Zomato Engineering | April 22, 2025 | 9 min read

Eliminating Bottlenecks in Real-Time Data Streaming: A Zomato Ads Flink Journey

Project Overview

At Zomato, our Data Platform team closely collaborated with the Ads team to overhaul our real-time data pipelines significantly. The challenge was clear yet complex: managing large state pipelines—some exceeding 150 GB—while ensuring reliability and accuracy in our critical Ads feedback system. To address this, we introduced reconciliation mechanisms and transitioned to Flink SQL, significantly enhancing our data flows’ resilience. The results speak for themselves: we achieved a 99% reduction in state size, reduced monthly infrastructure costs by over $3,000, and eliminated downtime. This case study outlines our transformation journey and highlights how integrating a robust feedback loop became key to maintaining data accuracy, performance, and business trust.

The Challenge: Managing Real-Time Pipelines with Large States

Real-time feedback is crucial for driving business performance. For many real-time systems, processing vast amounts of data quickly, accurately, and without failure is essential. However, large state pipelines come with their own set of challenges.

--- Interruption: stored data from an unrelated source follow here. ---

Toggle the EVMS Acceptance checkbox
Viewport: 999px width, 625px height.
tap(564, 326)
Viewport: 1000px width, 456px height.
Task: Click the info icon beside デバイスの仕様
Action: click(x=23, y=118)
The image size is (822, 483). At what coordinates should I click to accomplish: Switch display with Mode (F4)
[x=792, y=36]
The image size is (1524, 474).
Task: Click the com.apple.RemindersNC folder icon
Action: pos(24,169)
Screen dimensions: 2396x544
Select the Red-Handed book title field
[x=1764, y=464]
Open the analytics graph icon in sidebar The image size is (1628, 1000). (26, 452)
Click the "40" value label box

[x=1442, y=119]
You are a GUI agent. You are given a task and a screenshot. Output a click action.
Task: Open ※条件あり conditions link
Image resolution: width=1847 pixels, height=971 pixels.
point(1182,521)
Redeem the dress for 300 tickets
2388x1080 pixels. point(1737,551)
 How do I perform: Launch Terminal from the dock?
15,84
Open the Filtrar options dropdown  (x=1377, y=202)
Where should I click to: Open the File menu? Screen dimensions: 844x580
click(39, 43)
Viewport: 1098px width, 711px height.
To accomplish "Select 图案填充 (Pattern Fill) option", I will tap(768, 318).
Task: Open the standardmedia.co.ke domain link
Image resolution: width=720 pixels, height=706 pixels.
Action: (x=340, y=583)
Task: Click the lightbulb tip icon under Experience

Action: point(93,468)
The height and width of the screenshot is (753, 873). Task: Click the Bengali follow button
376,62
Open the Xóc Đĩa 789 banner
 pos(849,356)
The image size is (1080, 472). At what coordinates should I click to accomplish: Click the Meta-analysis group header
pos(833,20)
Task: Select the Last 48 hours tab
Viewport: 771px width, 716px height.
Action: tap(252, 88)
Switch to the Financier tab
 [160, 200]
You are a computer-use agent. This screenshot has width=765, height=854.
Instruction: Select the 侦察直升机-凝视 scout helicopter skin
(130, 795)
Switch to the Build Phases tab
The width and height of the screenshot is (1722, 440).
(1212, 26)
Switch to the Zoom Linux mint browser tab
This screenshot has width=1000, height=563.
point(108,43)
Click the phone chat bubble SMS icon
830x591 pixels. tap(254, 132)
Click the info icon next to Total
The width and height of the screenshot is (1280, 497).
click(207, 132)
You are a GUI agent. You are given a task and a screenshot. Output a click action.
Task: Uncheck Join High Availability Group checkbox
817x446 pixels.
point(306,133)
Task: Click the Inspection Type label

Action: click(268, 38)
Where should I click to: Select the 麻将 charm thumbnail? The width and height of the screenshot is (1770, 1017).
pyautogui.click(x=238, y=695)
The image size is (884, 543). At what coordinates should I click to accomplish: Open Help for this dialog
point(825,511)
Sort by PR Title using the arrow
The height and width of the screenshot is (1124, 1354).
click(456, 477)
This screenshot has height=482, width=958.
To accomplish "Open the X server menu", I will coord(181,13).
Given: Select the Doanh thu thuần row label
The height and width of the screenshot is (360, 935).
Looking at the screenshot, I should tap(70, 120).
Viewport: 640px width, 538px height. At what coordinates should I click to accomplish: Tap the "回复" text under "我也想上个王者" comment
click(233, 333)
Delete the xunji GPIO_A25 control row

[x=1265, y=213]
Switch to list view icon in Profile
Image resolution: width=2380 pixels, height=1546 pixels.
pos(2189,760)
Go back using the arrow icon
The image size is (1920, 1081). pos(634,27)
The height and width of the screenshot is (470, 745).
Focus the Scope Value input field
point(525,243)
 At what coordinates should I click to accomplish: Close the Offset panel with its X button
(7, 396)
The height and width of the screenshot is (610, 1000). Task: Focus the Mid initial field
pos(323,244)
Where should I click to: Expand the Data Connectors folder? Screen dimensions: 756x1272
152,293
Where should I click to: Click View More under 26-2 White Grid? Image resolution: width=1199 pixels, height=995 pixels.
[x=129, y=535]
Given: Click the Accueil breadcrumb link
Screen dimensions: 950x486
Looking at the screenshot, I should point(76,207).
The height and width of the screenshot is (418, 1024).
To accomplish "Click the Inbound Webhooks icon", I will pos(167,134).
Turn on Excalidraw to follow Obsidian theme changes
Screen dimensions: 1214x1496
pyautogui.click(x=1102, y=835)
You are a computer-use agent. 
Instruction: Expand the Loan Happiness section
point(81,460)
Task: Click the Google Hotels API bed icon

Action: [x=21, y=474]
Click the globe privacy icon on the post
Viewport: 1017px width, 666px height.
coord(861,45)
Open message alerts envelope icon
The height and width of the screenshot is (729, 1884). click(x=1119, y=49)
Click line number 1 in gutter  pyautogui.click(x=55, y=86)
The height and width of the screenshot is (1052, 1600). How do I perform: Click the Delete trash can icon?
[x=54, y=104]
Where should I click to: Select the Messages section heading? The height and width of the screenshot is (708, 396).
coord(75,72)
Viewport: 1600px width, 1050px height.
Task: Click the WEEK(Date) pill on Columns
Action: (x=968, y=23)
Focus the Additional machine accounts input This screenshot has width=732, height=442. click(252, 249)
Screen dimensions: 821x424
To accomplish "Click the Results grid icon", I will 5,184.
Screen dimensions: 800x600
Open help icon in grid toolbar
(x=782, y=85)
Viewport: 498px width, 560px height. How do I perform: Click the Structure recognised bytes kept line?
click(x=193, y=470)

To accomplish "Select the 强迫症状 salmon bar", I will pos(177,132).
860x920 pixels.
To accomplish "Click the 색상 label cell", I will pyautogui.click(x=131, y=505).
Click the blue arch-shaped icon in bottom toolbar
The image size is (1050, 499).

Challenges with Large State Pipelines:

State Size & Performance Degradation: Large states, often exceeding several gigabytes due to deduplication logic for user interactions, negatively impacted performance. They caused slower recovery times and increased the risk of state loss.
Checkpointing Challenges: Larger states resulted in bigger checkpoint files, complicating restoration efforts and occasionally causing restart failures and significant downtime.
Increased Memory Usage: Large state sizes demanded more memory, leading to spikes during peak periods. These spikes frequently overwhelmed the system, causing instability, especially during jobs processing high volumes of user impressions.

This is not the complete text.